Les États-Unis et l’Union européenne avaient une fois de plus appelé à un cessez-le-feu humanitaire, jeudi. Et dimanche, ce sont les chefs d’État du G7 qui ont « exhorté » les belligérants à « une cessation immédiate des hostilités », un « accès humanitaire sans entrave », « le retrait immédiat des forces érythréennes » et un « processus politique plus large et inclusif ».

Le même jour, le pape François, depuis la place Saint-Pierre à Rome, a déclaré que les fidèles catholiques étaient « proches » des Tigréens et a espéré « que la violence cessera immédiatement, que la nourriture et les soins seront garantis à tous et que l’harmonie sociale sera rétablie dès que possible ».

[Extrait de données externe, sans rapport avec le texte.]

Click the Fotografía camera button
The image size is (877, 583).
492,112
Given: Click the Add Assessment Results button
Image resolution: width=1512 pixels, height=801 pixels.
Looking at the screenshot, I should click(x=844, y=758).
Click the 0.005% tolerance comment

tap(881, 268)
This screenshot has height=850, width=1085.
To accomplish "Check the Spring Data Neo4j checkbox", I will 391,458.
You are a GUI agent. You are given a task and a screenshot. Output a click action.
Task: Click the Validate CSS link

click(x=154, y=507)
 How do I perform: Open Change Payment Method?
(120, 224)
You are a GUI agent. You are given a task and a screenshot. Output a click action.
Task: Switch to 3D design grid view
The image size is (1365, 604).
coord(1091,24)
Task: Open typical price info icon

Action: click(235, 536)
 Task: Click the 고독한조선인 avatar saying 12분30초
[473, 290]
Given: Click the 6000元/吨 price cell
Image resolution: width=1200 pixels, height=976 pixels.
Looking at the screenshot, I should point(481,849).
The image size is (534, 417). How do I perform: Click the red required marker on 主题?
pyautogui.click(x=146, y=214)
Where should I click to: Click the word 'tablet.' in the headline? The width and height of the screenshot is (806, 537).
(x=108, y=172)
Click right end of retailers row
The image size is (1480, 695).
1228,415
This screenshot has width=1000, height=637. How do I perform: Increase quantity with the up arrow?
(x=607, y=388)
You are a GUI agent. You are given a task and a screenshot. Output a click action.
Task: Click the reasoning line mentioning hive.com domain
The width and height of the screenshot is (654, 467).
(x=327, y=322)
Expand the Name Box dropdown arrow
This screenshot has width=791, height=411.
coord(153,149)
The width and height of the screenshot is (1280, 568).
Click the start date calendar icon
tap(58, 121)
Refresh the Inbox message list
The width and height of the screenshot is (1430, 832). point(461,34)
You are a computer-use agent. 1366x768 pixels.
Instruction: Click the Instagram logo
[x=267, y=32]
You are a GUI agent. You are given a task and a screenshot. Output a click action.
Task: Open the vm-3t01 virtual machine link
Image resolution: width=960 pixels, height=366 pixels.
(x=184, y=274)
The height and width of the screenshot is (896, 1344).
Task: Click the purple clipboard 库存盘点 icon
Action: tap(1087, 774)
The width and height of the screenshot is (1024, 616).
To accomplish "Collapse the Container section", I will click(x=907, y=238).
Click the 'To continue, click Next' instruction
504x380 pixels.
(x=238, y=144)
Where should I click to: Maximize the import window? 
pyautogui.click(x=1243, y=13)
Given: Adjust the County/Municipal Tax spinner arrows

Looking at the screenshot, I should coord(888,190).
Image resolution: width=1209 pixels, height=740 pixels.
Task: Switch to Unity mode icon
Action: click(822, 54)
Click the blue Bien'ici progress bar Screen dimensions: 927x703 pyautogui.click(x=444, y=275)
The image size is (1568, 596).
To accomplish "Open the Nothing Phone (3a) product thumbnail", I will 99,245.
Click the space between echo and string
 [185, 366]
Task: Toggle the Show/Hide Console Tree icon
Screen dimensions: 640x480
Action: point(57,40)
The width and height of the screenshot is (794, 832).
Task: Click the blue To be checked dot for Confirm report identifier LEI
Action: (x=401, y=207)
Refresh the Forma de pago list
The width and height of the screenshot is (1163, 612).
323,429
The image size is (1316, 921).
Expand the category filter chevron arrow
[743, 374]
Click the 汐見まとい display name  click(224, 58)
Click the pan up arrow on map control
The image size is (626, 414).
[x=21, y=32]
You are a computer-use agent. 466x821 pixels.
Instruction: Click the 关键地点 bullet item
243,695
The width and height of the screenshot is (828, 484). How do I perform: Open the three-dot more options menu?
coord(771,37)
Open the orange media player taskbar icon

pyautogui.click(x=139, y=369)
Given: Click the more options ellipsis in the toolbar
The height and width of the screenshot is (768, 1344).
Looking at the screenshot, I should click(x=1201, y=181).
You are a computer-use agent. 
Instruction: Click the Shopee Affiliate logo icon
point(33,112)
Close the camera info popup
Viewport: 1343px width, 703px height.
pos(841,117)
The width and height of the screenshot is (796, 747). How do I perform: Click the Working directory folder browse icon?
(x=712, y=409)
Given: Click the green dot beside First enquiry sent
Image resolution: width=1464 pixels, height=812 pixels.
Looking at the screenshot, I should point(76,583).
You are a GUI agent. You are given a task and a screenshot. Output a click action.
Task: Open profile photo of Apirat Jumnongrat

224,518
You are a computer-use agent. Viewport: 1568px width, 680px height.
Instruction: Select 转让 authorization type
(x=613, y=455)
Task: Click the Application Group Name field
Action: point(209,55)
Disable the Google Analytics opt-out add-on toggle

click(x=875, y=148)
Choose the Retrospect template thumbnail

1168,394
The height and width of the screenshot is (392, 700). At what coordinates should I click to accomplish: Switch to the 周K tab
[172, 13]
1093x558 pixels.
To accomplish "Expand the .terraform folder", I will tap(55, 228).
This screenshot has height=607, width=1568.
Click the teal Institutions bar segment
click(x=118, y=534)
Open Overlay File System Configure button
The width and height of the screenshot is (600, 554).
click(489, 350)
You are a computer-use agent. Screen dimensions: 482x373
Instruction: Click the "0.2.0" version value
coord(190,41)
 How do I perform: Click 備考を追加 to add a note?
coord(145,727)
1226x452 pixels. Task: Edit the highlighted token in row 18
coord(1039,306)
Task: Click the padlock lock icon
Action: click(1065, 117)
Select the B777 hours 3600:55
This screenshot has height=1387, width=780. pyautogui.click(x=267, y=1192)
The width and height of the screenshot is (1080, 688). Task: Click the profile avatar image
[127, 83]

Appel à voter pour les législatives

Mais l’Éthiopie reste de marbre. Seul le ministère éthiopien des Affaires étrangères a réagi aux déclarations américano-européennes, et se dit « déçu » par les efforts « visant à saper l’unité, l’intégrité territoriale et la cohésion de l’État éthiopien, sous couvert de préoccupation humanitaire ». Abiy Ahmed quant à lui a fait un long discours dimanche, à l’occasion d’un événement public, sans faire allusion à ces critiques. Il a simplement appelé les Éthiopiens à voter massivement lundi prochain, pour « les premières élections libres et équitables » jamais tenues le pays.